Local professionals leading the creation of the Couchiching Ontario Health Team are optimistic and excited about the new approach to health care.
Ontario Health Teams (OHTs) are being created as the province plans to phase out Local Health Integration Networks (LHINs), and Orillia’s Couchiching Family Health Team is the lead organization that is in the process of establishing an OHT for this region. It was one of 31 groups chosen for the first wave of OHTs, after more than 150 applied.

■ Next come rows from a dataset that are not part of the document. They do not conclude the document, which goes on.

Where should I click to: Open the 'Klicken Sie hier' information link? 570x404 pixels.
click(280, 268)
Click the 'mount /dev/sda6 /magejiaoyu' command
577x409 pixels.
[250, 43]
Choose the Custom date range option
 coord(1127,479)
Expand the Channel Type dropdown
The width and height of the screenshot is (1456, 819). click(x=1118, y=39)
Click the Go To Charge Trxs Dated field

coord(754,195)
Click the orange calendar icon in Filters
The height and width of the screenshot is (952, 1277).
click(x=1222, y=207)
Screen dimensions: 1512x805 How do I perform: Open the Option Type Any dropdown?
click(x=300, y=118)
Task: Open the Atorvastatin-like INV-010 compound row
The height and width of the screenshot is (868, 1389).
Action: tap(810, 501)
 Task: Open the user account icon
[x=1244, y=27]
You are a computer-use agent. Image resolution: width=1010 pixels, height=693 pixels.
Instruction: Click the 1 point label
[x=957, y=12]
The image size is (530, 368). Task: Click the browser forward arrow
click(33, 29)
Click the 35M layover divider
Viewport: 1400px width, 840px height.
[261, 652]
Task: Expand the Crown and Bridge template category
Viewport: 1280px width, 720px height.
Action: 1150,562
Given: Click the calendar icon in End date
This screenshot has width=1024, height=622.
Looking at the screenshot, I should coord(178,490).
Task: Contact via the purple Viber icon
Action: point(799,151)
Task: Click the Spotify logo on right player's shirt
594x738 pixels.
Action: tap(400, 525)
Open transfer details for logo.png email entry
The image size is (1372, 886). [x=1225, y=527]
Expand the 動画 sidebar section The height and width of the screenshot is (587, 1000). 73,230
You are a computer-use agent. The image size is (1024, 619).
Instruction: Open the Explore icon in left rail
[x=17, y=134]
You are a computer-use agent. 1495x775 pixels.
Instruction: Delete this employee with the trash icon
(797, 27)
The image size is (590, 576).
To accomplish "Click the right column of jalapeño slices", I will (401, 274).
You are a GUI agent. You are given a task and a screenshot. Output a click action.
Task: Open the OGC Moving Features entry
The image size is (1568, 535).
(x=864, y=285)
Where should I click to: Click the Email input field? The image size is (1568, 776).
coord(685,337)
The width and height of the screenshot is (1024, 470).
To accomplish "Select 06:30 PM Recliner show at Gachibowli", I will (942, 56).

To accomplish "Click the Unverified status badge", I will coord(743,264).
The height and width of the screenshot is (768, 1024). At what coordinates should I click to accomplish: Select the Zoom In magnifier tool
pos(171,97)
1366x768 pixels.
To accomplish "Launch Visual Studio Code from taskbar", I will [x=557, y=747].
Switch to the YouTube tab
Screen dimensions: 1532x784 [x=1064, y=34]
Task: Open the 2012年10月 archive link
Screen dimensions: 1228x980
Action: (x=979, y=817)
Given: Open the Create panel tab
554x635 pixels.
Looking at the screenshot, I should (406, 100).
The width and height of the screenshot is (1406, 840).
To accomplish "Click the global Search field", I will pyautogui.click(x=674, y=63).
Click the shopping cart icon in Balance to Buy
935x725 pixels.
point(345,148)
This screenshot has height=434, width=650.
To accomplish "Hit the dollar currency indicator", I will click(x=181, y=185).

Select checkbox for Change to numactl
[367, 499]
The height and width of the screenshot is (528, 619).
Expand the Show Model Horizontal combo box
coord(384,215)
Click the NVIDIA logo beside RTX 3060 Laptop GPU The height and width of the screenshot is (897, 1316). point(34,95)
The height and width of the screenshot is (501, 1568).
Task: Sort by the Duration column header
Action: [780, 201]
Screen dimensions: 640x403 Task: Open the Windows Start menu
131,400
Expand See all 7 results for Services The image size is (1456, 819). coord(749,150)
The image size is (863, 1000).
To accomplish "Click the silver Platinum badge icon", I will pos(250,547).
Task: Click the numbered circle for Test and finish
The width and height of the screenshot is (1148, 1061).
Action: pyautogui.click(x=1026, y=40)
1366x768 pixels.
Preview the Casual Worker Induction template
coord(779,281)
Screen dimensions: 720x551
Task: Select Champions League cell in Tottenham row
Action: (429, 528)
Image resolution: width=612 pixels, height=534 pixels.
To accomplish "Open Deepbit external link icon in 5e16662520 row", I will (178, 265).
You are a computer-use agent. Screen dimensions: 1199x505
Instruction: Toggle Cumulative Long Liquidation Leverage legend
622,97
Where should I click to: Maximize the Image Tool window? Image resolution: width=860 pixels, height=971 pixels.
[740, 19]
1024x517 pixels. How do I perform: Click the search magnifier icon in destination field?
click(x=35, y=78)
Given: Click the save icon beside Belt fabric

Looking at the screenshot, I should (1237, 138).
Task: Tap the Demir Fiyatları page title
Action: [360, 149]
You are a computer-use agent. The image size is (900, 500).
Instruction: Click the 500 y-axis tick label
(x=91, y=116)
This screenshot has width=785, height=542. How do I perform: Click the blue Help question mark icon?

“It’s about savings and efficiencies, but also about the patient experience,” said Dr. Kim McIntosh, sub-region clinical lead and a local family physician. “You can have better patient outcomes and you can have better experiences with less money.”
While LHINs have a strong focus on the administrative side of health care, OHTs are about sharing resources among various care providers to relieve the burden on them as well as patients.
If all goes as planned, it will lead to shorter wait times as care providers in a number of areas work more closely together to address patients’ needs.
For example, a nurse who makes home visits could assess patients in their homes, provide some treatment and forward the information to a family physician. That could save patients from having to go to their family doctors so often and wait to be seen.
The spirit of collaboration is not new to those in local health care. The North Simcoe Muskoka LHIN has a “planning table” that has been meeting for a few years with the focus of working together to improve care.
“I think that’s why we’ve been successful (with the OHT proposal), because we’ve had those relationships for a while,” McIntosh said.
The Couchiching OHT planning is happening with social determinants of health in mind, and this region has its own needs.
“In the Couchiching region, we are slightly older and slightly poorer than our provincial counterparts,” McIntosh said.
That’s why the group is working with more than 20 organizations, including Building Hope.
It has also been working with Indigenous communities in the area as well as local municipalities as it prepares to submit an application to become a fully operational OHT.
“It’s not a family health team application. It’s a community application,” said Lynne Davies, executive director of the Couchiching Family Health Team.
While there is plenty of talk about sharing resources, including staff, McIntosh doesn’t want health-care workers to worry.
“There isn’t any expectation people will have to change jobs or work for another employer,” she said.
“What we can’t expect is our current (doctors) to do more,” McIntosh added, referring to the number of patients being seen by physicians. “That burden is shared across a team.”
Naturally, Orillia Soldiers’ Memorial Hospital (OSMH) is a major partner in this process.
OSMH president and CEO Carmine Stumpo believes it will lead to “a better self-managed population” that will be able to navigate the system more easily than they can now and have a single point of contact for their various needs.
The need for health professionals to work together has always been recognized by OSMH, he said, but added, “I’m not sure we’ve always appreciated that solutions need to come from collaborations.”
“We are fundamentally changing the way we work with each other,” he said. “That makes it much different than just planning across agencies.”
While he is excited about the changes to come, “things aren’t going to change overnight.”
“I see this as a longer-term strategy,” he said.
The OHT application must be submitted by Oct. 9, and it will likely take a couple of months for the province to review it and respond.
The Couchiching OHT plans to hold community consultation, though details have not yet been determined.